Reproduce verbatim the items below, starting at the line that contains "is (868, 2000)." and ending at the line that contains "The height and width of the screenshot is (558, 1148).", with both of those lines included.

→ **Given records**:
• • • •

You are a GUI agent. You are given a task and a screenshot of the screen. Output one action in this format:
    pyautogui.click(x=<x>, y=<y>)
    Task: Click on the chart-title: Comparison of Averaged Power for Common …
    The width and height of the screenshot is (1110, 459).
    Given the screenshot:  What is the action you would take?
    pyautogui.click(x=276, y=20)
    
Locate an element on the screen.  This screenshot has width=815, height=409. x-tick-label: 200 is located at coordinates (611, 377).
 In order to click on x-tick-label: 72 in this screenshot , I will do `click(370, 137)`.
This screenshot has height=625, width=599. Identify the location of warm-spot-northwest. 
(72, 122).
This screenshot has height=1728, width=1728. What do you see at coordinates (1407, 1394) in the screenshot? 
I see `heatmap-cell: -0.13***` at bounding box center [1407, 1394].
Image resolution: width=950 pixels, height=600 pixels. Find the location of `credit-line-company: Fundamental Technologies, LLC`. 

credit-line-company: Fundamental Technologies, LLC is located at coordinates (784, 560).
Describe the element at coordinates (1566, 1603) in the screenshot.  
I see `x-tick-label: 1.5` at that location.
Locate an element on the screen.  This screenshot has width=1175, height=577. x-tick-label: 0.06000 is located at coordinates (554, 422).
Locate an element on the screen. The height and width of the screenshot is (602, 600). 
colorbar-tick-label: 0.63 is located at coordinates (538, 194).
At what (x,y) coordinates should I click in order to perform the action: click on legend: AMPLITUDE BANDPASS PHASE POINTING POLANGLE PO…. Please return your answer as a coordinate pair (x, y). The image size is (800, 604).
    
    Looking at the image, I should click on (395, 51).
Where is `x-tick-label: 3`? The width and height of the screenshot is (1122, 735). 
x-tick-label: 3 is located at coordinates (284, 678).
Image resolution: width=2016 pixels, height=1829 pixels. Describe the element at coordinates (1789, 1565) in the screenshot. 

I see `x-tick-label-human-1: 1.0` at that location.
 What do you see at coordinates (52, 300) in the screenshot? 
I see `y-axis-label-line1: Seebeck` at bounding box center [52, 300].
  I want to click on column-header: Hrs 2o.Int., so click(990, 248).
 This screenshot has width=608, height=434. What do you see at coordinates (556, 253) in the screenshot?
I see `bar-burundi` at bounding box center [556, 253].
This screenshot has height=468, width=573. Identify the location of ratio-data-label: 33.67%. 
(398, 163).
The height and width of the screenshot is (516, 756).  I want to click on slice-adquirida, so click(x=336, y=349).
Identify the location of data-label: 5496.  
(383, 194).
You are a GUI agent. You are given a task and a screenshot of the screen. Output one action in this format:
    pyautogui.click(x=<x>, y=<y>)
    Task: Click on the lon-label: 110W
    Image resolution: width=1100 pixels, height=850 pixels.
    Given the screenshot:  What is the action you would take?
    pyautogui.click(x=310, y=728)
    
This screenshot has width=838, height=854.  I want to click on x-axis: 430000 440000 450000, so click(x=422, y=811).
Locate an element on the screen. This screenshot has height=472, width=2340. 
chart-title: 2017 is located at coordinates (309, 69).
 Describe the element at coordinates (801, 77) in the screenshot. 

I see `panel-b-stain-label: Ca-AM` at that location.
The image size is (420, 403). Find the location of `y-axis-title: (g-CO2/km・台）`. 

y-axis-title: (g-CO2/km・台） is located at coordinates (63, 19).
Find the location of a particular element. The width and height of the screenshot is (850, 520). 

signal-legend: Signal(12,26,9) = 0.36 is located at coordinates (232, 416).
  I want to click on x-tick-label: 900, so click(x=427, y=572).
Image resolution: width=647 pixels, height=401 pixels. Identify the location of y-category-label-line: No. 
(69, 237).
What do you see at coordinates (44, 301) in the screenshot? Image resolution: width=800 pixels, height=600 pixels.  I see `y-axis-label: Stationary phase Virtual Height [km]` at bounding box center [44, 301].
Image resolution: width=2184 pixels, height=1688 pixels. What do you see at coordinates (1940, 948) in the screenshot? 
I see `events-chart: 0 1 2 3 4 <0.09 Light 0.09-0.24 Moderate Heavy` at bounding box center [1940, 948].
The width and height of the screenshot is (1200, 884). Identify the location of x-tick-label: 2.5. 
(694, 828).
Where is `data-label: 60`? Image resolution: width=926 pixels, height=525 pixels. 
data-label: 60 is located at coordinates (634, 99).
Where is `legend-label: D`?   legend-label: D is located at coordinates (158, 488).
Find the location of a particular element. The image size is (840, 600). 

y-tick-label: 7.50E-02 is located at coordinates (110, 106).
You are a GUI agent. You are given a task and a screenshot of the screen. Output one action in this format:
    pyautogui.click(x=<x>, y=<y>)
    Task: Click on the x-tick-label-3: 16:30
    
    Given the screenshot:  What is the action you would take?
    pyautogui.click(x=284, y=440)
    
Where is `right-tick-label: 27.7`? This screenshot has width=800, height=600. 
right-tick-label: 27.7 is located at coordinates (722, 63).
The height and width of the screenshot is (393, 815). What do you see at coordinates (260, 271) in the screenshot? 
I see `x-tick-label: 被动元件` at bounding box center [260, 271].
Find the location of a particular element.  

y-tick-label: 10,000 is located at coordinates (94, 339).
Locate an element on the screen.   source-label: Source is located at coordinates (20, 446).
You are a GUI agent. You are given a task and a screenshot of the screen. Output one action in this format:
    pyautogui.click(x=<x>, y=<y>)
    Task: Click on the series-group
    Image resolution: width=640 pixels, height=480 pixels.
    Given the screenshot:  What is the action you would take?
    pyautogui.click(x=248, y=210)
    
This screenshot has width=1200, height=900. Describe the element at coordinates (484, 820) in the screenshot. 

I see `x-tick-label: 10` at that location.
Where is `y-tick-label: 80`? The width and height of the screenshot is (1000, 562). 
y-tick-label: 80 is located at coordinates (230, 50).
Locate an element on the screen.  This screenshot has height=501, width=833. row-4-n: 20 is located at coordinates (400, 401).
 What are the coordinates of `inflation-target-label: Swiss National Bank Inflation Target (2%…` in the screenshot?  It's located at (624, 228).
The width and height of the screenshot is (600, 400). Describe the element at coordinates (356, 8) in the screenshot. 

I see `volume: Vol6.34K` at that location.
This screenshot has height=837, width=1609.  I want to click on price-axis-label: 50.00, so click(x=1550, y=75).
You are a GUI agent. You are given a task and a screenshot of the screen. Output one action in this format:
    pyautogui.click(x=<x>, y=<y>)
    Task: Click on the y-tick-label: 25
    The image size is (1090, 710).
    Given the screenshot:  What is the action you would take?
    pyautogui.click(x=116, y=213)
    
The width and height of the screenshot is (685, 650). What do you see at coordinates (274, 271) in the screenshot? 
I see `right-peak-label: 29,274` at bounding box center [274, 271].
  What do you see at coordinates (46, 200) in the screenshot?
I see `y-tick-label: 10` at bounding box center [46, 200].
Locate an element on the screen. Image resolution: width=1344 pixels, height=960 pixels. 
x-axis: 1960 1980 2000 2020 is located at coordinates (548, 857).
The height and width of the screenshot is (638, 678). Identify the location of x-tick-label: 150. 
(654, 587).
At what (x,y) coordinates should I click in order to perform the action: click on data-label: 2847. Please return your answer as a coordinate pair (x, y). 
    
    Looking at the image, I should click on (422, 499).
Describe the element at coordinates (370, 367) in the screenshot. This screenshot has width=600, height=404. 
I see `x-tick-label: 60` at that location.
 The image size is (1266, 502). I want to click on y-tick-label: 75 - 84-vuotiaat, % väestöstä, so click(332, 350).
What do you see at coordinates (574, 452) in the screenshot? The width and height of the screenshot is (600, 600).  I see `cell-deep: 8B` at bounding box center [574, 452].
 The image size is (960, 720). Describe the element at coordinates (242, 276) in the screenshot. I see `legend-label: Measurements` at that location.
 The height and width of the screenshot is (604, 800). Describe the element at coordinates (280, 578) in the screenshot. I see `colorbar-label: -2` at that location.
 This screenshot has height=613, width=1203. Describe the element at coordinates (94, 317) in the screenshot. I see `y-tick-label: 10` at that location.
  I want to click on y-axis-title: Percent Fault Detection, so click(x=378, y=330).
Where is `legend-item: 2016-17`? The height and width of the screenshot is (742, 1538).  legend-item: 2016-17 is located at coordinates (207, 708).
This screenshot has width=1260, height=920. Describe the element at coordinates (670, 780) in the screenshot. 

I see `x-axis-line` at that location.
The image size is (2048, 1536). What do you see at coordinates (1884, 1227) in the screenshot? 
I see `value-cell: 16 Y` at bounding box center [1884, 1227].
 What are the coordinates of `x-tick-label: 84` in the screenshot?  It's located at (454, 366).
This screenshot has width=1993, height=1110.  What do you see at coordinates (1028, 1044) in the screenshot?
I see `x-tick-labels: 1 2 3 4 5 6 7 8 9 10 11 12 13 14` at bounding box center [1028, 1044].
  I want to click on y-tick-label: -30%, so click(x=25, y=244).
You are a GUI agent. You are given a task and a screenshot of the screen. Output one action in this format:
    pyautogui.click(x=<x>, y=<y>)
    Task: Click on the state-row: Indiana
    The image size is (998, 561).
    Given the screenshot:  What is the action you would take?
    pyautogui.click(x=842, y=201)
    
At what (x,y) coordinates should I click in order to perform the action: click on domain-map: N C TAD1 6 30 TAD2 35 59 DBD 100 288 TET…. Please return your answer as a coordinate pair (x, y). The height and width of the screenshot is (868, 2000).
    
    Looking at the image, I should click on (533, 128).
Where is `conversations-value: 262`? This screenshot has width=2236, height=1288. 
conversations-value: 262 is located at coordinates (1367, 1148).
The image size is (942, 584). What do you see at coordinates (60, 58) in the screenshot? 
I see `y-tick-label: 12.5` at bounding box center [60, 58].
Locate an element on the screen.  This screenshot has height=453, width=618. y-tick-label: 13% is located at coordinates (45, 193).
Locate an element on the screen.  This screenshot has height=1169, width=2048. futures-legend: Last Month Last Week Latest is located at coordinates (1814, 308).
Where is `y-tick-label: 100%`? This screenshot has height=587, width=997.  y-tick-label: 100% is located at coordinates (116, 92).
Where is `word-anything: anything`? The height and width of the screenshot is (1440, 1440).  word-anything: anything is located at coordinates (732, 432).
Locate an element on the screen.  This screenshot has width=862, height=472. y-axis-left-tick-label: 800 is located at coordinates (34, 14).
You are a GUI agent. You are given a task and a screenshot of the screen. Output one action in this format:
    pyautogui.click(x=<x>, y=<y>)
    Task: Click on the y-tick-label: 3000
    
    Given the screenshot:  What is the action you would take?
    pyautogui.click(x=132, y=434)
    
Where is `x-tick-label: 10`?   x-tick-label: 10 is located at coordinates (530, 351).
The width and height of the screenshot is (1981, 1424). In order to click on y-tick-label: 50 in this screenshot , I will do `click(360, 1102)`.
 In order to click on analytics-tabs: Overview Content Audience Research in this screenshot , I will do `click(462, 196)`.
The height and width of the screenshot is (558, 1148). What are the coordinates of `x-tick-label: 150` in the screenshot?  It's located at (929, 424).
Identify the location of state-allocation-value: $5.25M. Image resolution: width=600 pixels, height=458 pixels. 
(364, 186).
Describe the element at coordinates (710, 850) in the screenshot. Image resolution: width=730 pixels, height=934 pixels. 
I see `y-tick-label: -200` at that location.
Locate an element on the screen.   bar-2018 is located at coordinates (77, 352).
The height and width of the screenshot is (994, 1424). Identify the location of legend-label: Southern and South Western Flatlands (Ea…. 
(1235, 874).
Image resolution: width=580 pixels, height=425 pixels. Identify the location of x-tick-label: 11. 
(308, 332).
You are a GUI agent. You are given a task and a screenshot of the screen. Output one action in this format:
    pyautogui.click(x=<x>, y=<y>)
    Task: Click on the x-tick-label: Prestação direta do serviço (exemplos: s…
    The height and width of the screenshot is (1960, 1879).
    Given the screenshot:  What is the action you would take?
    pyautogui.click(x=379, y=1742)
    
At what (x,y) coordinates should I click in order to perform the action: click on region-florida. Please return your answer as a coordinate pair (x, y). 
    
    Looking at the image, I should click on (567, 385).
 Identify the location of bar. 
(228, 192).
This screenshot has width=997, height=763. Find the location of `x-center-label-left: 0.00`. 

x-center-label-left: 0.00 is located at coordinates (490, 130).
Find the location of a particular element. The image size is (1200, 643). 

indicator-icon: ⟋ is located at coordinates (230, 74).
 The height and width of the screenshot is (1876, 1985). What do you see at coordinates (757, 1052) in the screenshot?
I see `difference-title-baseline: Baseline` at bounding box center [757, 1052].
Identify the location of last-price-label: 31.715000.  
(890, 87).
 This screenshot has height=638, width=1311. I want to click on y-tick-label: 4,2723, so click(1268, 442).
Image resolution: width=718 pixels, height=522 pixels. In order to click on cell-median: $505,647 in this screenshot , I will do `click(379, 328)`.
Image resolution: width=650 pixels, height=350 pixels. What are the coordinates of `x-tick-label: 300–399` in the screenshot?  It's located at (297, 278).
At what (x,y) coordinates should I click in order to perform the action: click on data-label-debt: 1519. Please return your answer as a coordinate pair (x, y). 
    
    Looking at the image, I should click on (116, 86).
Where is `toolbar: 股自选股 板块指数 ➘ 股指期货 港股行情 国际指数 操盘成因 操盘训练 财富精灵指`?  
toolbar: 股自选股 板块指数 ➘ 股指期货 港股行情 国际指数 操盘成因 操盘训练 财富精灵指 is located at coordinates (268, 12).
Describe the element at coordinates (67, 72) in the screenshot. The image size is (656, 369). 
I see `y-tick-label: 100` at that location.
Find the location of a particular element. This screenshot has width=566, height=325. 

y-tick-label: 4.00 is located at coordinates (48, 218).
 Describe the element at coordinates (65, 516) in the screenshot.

• • • •

→ **Exercise output**:
At what (x,y) coordinates should I click in order to perform the action: click on domain-map: N C TAD1 6 30 TAD2 35 59 DBD 100 288 TET…. Please return your answer as a coordinate pair (x, y). The height and width of the screenshot is (868, 2000).
    
    Looking at the image, I should click on (533, 128).
Where is `conversations-value: 262`? This screenshot has width=2236, height=1288. 
conversations-value: 262 is located at coordinates (1367, 1148).
The image size is (942, 584). What do you see at coordinates (60, 58) in the screenshot? 
I see `y-tick-label: 12.5` at bounding box center [60, 58].
Locate an element on the screen.  This screenshot has height=453, width=618. y-tick-label: 13% is located at coordinates (45, 193).
Locate an element on the screen.  This screenshot has height=1169, width=2048. futures-legend: Last Month Last Week Latest is located at coordinates (1814, 308).
Where is `y-tick-label: 100%`? This screenshot has height=587, width=997.  y-tick-label: 100% is located at coordinates (116, 92).
Where is `word-anything: anything`? The height and width of the screenshot is (1440, 1440).  word-anything: anything is located at coordinates (732, 432).
Locate an element on the screen.  This screenshot has width=862, height=472. y-axis-left-tick-label: 800 is located at coordinates (34, 14).
You are a GUI agent. You are given a task and a screenshot of the screen. Output one action in this format:
    pyautogui.click(x=<x>, y=<y>)
    Task: Click on the y-tick-label: 3000
    
    Given the screenshot:  What is the action you would take?
    pyautogui.click(x=132, y=434)
    
Where is `x-tick-label: 10`?   x-tick-label: 10 is located at coordinates (530, 351).
The width and height of the screenshot is (1981, 1424). In order to click on y-tick-label: 50 in this screenshot , I will do `click(360, 1102)`.
 In order to click on analytics-tabs: Overview Content Audience Research in this screenshot , I will do `click(462, 196)`.
The height and width of the screenshot is (558, 1148). What are the coordinates of `x-tick-label: 150` in the screenshot?  It's located at (929, 424).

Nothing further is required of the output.